As Calmark and Superior continued operations after 2010, they both started feeling the pressures that are inherent in the industry today. The cyclical nature of the business – too much work at times and too little work at other times – leads to hiring, layoffs, and rehiring. The cost of workers and almost everything else continue to go up while prices remain static. Changing postal regulations also add cost to preparing the mail. Each company had its challenges in dealing with these pressures. For Calmark, its agency strategy was opening new doors, yet many of the packages they encountered required additional production equipment. Superior, while having extension production capabilities, was having difficulty acquiring new customers.

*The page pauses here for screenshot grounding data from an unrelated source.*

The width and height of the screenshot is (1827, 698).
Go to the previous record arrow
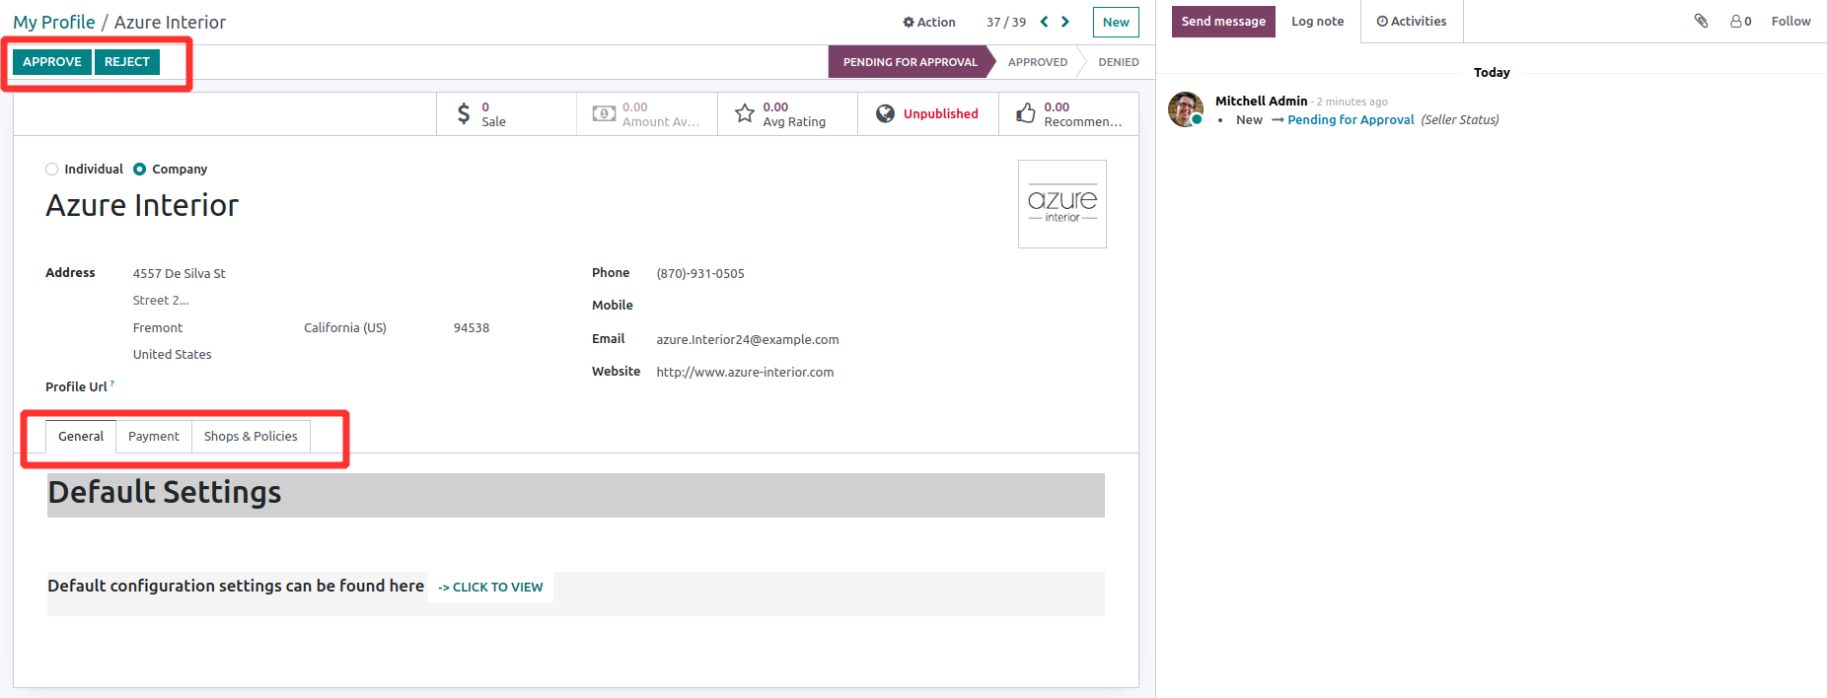[1044, 22]
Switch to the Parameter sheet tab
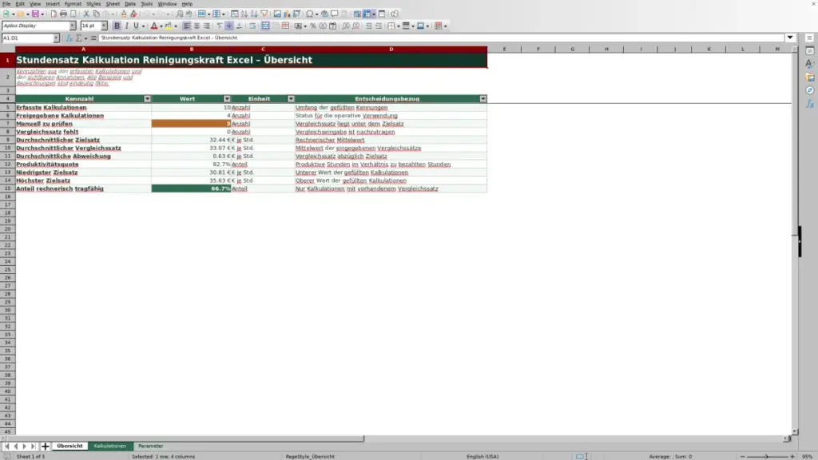 (151, 446)
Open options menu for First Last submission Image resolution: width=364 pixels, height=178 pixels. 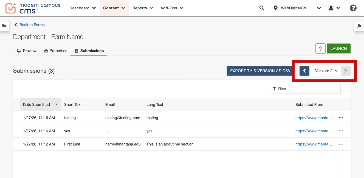coord(341,144)
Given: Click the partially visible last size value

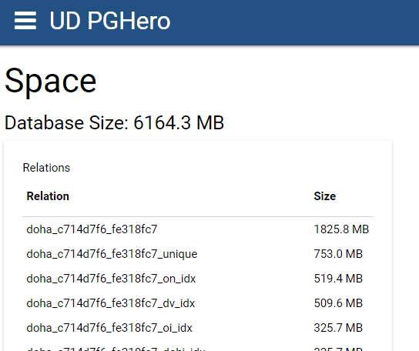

In 2012 the two companies solved their respective problems when Fitzgerald, Doyle, Edling and Quirion, whose paths had crossed many times earlier, came together to form The Calmark Group.
The Calmark Group is a one-stop shop with the capacity to produce 3-4 million pieces of targeted direct mail daily. The Calmark Group’s core strengths are to handle their clients’ needs, from creative design and component procurement through list management and forms design to imaging and full service production. It is a long way from having a home typist addressing an envelope.